The whole town was different. No more Lehman Brothers, no more Hummers. Formerly hard-working hustlers were wandering around like derelicts or dope fiends. I spotted my ex, Mary -- she was working at the library, of all things, and acted like she didn't know me from Bernie Madoff.
I guess I got a little unhinged after that. I remember waking up on Larimer, surrounded by these sorry-ass panhandlers, and people tossing quarters our way. I took a pull on some piss-warm jug wine. The pervy guy was there with bells on his toes. He whispered to me, "Remember, no man's a failure who has friends."
See what I mean? Suckiest Christmas ever. --Alan Prendergast
The perfect Christmas My wife's parents have never really liked me. I pretend not to know it, but I do. It's obvious that they think I'm clumsy and inept, and I know that no matter what I do, I'll never impress them. I'll just never be good enough.

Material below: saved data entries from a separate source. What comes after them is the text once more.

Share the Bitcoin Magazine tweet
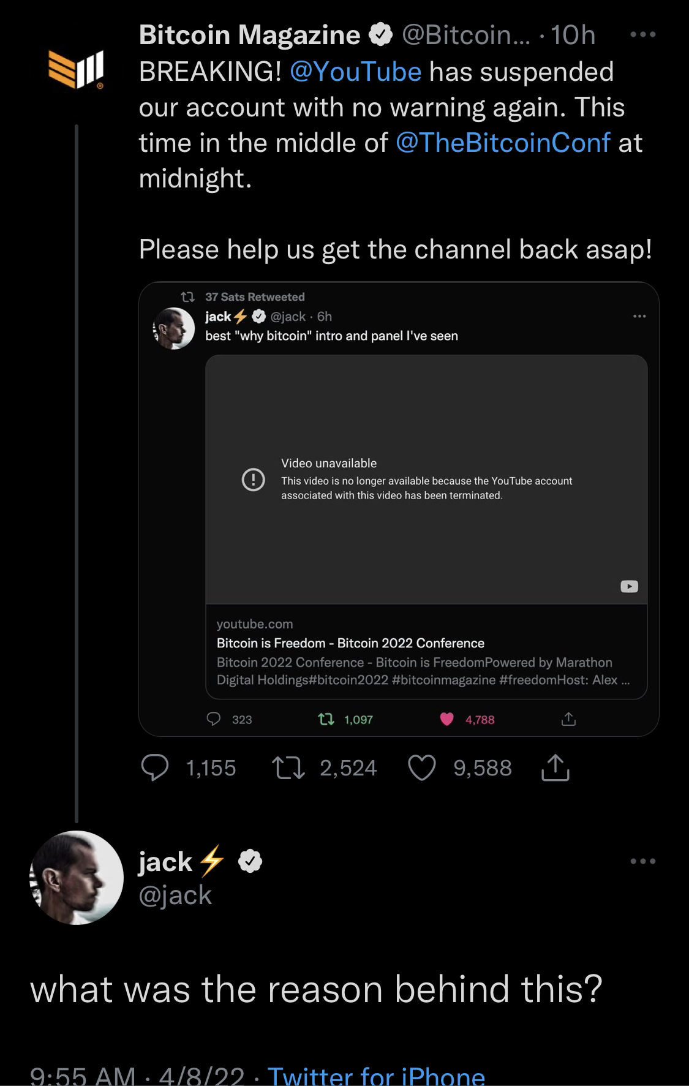Image resolution: width=689 pixels, height=1086 pixels. (x=555, y=767)
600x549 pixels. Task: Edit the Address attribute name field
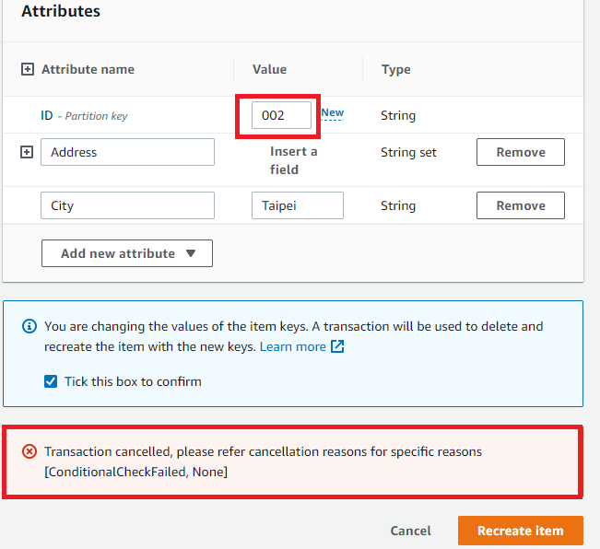point(127,152)
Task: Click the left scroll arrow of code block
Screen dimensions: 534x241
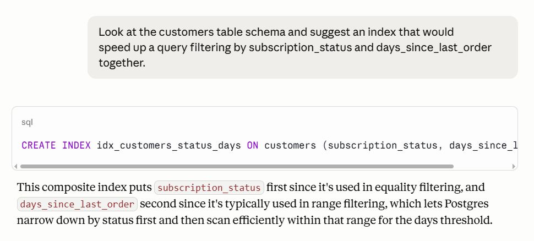Action: click(15, 167)
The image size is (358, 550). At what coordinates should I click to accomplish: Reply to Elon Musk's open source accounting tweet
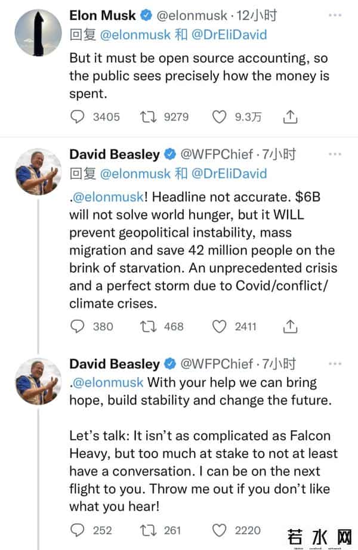point(78,117)
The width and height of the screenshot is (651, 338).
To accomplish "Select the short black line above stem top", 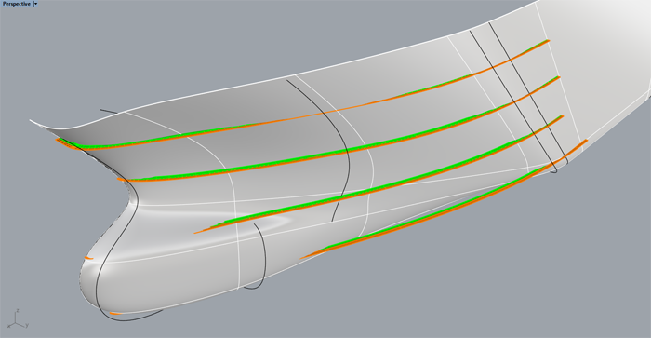I will [109, 111].
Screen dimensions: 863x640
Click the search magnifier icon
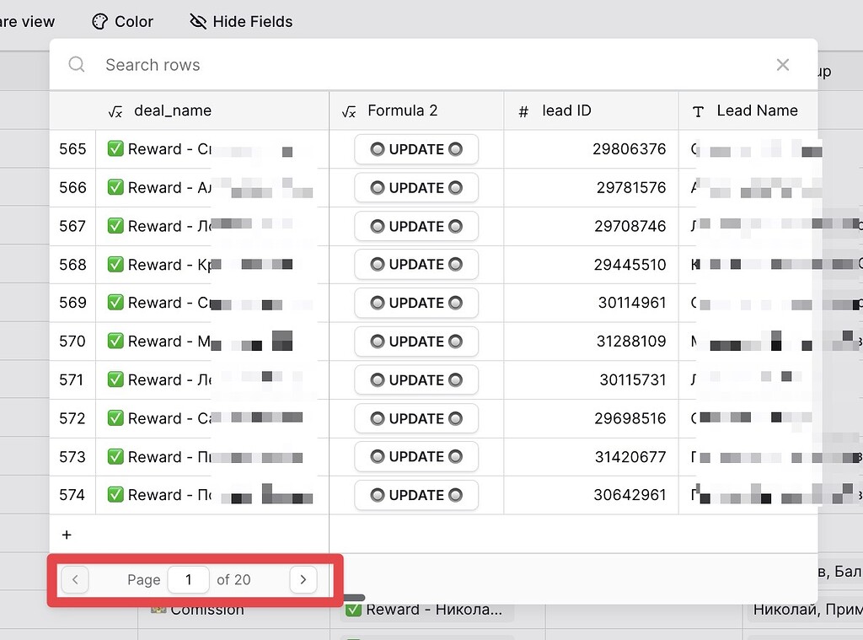[76, 65]
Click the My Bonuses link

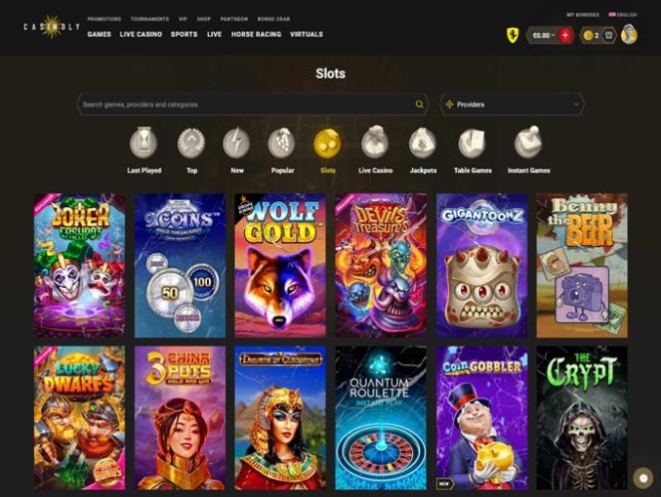tap(582, 14)
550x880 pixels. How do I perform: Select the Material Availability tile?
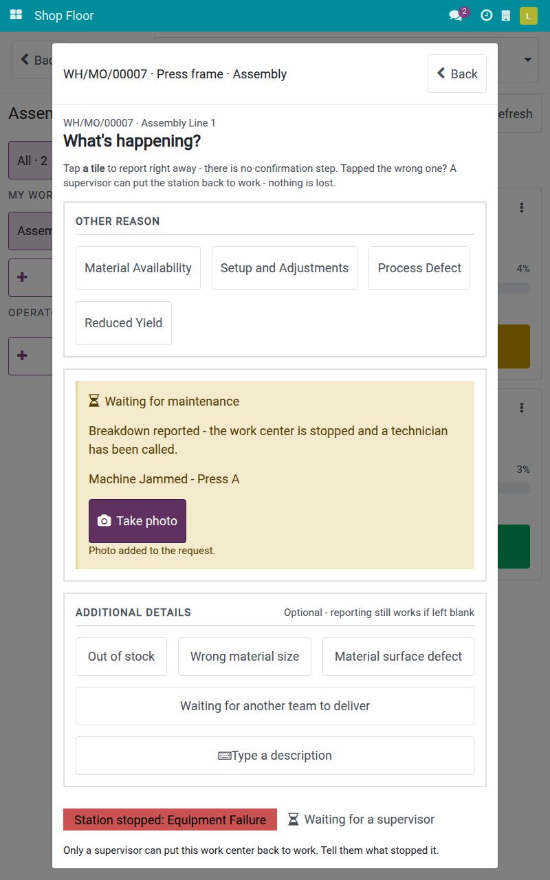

So my wife was probably right when warned me against inviting both sets of parents. "The house is going to get too crowded," she said. "I just don't want to see you get disappointed." But I had it all planned out: The beautiful tree, the 250,000 Christmas lights--that's right, 250,000. Had them imported from Italy. When they saw that house all lit up like an explosion, it was going to be enough Christmas spirit to blow their fucking hats off.
It was going to be the perfect Christmas. And really, that's all I wanted.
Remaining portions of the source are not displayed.